▶ **YOUR ASSIGNMENT**: Begin at the line with "Screen dimensions: 650x1372" and write out every line after it, exactly, through the last line below, adding nothing.

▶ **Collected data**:
::::::::::

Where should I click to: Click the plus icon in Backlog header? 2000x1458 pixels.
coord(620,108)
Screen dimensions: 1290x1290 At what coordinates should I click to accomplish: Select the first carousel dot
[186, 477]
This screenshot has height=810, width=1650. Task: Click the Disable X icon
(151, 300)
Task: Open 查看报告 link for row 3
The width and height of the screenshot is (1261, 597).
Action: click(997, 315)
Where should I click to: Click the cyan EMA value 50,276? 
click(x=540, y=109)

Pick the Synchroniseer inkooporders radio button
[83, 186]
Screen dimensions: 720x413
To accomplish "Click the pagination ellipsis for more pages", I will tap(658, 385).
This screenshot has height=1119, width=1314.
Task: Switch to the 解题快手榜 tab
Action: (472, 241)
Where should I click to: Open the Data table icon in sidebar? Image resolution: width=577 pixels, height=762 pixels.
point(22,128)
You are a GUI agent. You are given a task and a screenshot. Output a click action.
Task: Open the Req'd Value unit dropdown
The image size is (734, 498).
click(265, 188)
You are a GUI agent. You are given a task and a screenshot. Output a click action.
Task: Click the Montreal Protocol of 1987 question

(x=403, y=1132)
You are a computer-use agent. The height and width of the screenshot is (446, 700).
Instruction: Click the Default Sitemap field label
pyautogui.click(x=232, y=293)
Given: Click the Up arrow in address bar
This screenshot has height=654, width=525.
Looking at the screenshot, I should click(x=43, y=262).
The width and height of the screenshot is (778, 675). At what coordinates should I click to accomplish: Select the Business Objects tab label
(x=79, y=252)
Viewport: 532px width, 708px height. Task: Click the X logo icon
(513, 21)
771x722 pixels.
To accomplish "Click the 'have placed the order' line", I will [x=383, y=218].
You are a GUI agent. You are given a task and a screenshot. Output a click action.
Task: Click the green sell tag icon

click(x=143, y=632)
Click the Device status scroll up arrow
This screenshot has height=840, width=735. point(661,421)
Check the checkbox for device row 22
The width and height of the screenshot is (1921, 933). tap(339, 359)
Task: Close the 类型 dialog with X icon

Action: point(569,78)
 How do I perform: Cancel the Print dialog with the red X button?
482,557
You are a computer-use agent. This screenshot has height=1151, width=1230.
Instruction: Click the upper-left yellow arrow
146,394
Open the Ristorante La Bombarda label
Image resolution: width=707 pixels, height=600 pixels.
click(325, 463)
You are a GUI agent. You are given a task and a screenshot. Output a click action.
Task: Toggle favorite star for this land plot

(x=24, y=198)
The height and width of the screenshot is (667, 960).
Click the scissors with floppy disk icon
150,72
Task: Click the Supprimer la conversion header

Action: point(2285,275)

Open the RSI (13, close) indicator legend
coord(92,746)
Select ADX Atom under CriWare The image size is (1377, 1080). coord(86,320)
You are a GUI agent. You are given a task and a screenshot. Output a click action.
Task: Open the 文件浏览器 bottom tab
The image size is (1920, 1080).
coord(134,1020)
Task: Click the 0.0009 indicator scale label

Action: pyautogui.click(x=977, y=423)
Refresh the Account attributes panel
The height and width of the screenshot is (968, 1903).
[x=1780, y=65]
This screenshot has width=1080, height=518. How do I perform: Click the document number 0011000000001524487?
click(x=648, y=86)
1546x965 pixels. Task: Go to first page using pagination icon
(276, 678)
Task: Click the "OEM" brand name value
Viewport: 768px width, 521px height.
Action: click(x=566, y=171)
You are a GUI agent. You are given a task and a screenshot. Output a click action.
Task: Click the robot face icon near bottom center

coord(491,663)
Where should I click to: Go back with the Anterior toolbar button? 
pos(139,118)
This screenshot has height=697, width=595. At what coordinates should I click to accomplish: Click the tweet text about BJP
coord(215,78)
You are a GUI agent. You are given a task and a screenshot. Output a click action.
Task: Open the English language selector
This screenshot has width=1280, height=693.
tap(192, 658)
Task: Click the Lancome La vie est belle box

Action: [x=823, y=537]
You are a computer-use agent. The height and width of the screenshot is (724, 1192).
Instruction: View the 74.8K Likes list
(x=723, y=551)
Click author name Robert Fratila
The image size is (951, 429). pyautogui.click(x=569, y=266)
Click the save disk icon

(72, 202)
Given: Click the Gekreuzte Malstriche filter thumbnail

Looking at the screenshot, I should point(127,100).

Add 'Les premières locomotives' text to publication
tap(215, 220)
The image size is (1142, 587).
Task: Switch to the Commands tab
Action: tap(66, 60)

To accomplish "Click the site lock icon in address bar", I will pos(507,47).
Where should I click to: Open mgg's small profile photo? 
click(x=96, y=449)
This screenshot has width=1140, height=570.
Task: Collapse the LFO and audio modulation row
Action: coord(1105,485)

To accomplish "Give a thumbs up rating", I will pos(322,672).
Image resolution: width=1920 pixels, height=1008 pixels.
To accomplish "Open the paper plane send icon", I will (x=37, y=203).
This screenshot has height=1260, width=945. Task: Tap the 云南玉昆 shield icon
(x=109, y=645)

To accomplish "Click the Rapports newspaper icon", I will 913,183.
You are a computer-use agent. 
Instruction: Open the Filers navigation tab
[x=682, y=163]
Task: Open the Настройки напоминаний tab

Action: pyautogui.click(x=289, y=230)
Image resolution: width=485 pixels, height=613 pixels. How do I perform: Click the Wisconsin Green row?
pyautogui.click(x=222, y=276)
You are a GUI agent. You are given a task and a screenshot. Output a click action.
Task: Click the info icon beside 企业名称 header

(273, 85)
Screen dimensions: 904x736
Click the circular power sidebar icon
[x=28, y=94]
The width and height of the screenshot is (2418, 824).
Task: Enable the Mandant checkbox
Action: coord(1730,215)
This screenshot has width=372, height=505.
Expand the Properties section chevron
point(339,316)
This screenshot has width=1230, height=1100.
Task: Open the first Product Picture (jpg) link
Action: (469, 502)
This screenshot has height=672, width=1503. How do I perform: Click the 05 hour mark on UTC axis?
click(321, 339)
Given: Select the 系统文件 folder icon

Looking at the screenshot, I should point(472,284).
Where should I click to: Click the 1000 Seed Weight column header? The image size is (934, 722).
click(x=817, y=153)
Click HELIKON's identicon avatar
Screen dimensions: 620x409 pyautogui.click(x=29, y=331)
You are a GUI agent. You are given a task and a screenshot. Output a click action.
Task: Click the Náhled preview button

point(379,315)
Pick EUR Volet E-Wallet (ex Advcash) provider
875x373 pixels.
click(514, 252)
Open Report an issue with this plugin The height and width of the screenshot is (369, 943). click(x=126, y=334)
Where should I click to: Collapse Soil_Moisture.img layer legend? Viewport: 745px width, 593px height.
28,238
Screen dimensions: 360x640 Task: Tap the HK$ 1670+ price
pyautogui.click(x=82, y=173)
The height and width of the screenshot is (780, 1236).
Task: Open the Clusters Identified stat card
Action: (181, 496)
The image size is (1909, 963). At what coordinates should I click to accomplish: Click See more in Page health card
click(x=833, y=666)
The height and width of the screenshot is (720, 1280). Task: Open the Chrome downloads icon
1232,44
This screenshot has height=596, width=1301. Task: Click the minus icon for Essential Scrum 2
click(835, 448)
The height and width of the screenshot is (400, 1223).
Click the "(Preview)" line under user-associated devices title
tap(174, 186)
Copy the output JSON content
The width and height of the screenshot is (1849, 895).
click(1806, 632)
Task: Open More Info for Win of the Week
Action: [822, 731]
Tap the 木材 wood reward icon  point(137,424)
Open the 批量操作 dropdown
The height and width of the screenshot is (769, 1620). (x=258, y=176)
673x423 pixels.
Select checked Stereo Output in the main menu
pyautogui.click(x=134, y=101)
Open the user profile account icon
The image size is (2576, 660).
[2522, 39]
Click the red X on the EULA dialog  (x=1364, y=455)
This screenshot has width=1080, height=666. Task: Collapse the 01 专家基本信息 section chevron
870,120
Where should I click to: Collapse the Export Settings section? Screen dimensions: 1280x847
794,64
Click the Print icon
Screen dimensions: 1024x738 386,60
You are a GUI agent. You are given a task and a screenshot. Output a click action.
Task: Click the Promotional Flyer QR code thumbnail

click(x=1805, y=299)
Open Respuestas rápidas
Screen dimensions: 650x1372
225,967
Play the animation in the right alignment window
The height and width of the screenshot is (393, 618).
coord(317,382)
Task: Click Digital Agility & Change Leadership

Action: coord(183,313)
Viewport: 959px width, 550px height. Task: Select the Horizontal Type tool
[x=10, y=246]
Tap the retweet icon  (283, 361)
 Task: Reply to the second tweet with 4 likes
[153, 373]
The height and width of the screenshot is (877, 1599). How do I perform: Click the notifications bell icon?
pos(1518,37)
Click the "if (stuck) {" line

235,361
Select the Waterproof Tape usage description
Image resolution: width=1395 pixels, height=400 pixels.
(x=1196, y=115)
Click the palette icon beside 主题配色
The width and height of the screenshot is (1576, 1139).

::::::::::

▶ **ANSWER SPACE**:
Screen dimensions: 650x1372
225,967
Play the animation in the right alignment window
The height and width of the screenshot is (393, 618).
coord(317,382)
Task: Click Digital Agility & Change Leadership

Action: coord(183,313)
Viewport: 959px width, 550px height. Task: Select the Horizontal Type tool
[x=10, y=246]
Tap the retweet icon  (283, 361)
 Task: Reply to the second tweet with 4 likes
[153, 373]
The height and width of the screenshot is (877, 1599). How do I perform: Click the notifications bell icon?
pos(1518,37)
Click the "if (stuck) {" line

235,361
Select the Waterproof Tape usage description
Image resolution: width=1395 pixels, height=400 pixels.
(x=1196, y=115)
Click the palette icon beside 主题配色
The width and height of the screenshot is (1576, 1139).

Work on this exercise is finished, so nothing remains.